Gosh, it seems like this is far as I can get right now. I just wanted to let our friends and family know that right now it isn’t God’s will for us to have another baby. We went to our scheduled doctor’s appointment and ultrasound this morning, excited but also in hurry because we three were all running late. We got there only 5 minutes late, and were seen pretty quickly. As we settled into the ultrasound room, excited and trying to catch up with ourselves, it didn’t seem like long before the technician said that it didn’t look good. And right then is when time stopped and tears flowed. Ben was being so good in Dad’s lap and just watching me cry. He’s such a smart little kid, it broke my heart thinking I was subjecting him to these kinds of things. It’s like kids just know when to behave as though he somehow understands that something serious is going on. As he watched me cry he kept saying over and over “Mommy’s sad.” The words of a two year old say it better than any one else can. Not even me. I’m sad. It has been such a long time since I have cried about anything. That’s a hard thing to understand right now, because all it does is make me cry. But it’s the truth right now, and I know it will feel better later.

I’m not going to try and be profound or well spoken in anything I write today, as it is pretty much impossible for me to be right now. But I’m sad. And I just want to be able to inform all of you.

In some ways, I’m not entirely surprised. My first pregnancy was ignorant bliss, having never gone through children and pregnancy. This pregnancy was so much more emotionally charged because I have a little boy whose eyes I look into every day. First pregnancies don’t provide that. And miscarriage was never a thought in my mind, until I had close friends go through it. And I knew there was a pain there that I couldn’t reach without going through it.
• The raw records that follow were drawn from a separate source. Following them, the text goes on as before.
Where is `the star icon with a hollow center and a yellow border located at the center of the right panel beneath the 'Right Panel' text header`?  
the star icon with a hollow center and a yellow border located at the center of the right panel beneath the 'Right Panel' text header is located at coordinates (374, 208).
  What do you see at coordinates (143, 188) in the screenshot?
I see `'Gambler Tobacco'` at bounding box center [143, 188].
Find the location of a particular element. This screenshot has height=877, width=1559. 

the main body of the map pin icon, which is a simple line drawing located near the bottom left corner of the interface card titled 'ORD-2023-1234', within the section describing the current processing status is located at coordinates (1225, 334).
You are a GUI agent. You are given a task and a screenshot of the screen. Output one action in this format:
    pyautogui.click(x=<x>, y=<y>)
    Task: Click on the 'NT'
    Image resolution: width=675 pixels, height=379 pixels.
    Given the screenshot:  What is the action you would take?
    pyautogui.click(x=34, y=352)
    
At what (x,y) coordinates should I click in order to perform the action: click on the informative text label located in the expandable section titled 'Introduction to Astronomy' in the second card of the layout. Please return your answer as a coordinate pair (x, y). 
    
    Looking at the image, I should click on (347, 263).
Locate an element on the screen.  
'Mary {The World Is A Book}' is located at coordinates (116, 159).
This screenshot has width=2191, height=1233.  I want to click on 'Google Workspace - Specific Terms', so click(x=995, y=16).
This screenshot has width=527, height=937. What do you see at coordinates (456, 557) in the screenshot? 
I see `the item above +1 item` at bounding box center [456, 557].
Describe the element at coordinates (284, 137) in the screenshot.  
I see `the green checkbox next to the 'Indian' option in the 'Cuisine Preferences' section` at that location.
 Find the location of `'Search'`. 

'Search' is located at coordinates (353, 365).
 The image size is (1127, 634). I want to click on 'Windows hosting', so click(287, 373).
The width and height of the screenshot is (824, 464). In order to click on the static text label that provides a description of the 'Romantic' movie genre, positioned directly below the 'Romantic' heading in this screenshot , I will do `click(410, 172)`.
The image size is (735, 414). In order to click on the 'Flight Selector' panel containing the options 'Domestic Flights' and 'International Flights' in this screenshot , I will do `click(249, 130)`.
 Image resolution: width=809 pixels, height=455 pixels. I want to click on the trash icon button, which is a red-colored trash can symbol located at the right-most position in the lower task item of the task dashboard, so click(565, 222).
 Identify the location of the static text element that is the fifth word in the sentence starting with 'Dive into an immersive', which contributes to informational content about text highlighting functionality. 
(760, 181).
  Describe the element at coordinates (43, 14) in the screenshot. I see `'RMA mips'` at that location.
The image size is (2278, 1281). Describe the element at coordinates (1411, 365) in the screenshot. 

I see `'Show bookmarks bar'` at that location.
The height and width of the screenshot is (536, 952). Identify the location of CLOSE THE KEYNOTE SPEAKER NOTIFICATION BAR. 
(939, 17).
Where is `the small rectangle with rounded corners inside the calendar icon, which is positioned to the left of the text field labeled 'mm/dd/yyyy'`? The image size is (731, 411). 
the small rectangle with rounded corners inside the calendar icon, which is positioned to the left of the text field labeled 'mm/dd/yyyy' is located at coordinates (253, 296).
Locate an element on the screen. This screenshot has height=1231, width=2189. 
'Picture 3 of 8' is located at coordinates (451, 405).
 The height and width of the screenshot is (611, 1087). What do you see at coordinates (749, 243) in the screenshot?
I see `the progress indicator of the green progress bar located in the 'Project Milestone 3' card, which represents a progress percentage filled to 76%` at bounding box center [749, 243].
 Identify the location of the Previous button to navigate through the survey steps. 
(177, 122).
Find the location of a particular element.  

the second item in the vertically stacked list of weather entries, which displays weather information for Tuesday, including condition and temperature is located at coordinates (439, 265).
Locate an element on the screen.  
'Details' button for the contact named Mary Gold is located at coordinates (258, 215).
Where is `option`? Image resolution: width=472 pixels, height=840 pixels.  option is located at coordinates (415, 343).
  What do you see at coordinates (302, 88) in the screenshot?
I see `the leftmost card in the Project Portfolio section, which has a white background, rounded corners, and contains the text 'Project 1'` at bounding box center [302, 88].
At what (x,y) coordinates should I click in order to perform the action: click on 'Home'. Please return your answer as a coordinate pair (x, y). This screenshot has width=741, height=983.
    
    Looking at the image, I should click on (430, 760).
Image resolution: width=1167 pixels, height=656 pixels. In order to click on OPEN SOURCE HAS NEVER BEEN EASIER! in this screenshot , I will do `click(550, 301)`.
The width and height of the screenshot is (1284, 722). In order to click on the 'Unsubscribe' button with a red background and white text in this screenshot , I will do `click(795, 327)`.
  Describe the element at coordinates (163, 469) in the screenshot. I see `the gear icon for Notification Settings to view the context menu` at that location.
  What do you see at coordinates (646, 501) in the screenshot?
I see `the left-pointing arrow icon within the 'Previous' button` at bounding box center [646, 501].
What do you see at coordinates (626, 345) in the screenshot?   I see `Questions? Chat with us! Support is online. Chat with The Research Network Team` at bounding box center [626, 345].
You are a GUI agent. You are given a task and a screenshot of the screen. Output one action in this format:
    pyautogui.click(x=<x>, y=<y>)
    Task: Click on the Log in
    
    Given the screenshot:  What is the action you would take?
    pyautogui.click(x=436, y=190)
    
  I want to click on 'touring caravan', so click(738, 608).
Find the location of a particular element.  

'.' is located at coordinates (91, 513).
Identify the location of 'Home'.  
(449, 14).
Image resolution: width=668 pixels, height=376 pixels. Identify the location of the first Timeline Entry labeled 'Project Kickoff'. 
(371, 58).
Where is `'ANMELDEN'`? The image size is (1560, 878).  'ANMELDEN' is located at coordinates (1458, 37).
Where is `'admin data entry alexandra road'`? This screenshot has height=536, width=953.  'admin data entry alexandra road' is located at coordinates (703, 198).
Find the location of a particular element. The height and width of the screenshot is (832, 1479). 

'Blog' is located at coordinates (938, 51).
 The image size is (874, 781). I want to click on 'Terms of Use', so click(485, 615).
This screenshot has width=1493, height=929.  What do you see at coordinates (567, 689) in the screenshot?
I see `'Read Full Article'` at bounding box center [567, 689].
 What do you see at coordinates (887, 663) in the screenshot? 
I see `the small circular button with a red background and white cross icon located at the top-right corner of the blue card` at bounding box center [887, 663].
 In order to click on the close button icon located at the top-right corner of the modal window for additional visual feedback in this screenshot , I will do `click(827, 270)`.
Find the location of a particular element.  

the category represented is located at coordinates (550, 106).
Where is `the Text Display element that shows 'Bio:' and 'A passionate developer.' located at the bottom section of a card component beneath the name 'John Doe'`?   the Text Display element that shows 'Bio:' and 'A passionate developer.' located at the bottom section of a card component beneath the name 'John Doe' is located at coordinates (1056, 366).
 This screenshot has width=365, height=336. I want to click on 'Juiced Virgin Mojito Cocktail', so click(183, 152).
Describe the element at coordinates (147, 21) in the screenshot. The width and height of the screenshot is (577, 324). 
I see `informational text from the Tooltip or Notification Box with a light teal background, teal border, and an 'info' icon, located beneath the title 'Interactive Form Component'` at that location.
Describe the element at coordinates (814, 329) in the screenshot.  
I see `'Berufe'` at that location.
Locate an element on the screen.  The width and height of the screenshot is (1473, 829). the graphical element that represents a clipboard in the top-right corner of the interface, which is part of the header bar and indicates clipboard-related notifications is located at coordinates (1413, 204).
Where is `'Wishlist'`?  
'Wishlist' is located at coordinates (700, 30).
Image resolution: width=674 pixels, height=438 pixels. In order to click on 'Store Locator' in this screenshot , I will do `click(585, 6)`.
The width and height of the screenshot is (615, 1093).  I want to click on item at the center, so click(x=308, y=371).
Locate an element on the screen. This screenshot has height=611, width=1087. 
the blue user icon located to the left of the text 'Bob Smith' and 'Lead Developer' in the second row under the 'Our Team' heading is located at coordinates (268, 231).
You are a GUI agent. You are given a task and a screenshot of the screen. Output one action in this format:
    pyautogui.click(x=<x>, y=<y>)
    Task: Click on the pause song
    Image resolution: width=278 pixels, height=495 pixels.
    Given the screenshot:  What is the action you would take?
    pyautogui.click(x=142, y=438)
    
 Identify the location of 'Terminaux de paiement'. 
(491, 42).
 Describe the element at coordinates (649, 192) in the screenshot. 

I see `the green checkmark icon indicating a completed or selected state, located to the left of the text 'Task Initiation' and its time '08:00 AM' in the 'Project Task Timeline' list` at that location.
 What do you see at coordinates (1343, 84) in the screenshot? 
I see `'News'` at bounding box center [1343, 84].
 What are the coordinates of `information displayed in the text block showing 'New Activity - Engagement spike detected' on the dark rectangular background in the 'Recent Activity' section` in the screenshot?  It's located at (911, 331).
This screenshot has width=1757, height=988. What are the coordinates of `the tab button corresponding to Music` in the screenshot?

Today is different. Today is a sad day.

But I know tomorrow and the following days will be better. We’re sorting through emotions, and already it has started to feel better. And I know it will take time. I learned once from a college student studying the Bible and seminary that there was a much bigger meaning behind the Hebrew word “shalom”. A lot of us know it is translated as “peace”. We all also know how so many meanings get lost in translation. He went on to say that this was one of those words. When Christ wished “shalom” to someone, he was not only saying “peace be with you”, but he was saying “peace be with you – even when peace is not around you”. It’s so easy to feel peace when your “cup hasn’t been bumped” (as one pastor of mine used to say), but to pray for the peace when there is no peace in sight – the kind that some say “passes all understanding”. That to me deepens the “thrown around” word shalom. Please keep us in your prayers. I hope that this finds you all happy and well.

shalom.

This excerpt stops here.